* Task data *

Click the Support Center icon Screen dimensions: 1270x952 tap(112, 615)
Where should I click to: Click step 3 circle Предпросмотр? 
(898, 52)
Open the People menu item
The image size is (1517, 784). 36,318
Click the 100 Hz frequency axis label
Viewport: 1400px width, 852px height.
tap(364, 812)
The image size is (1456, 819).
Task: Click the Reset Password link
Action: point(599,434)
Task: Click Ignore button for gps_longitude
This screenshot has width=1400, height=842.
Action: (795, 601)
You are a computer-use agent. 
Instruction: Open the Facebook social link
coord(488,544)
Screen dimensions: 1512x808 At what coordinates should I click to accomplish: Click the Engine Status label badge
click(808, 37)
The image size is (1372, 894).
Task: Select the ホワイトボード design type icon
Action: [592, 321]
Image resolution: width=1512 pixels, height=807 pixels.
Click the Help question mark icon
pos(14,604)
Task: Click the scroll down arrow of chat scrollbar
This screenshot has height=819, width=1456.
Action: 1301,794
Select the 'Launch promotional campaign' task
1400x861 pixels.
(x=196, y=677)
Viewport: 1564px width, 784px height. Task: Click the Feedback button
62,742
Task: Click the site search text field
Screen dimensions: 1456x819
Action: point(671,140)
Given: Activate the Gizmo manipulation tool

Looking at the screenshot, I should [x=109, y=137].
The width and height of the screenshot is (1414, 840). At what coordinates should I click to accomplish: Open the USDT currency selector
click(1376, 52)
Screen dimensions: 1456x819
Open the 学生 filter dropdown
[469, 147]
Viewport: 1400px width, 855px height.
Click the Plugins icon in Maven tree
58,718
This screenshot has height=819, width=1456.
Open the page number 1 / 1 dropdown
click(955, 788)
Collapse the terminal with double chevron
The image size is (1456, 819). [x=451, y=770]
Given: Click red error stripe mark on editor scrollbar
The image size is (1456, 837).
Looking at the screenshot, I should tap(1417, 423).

* Assignment *
Write only the number of lines in the data above that include "scrollbar".

* Task result *
2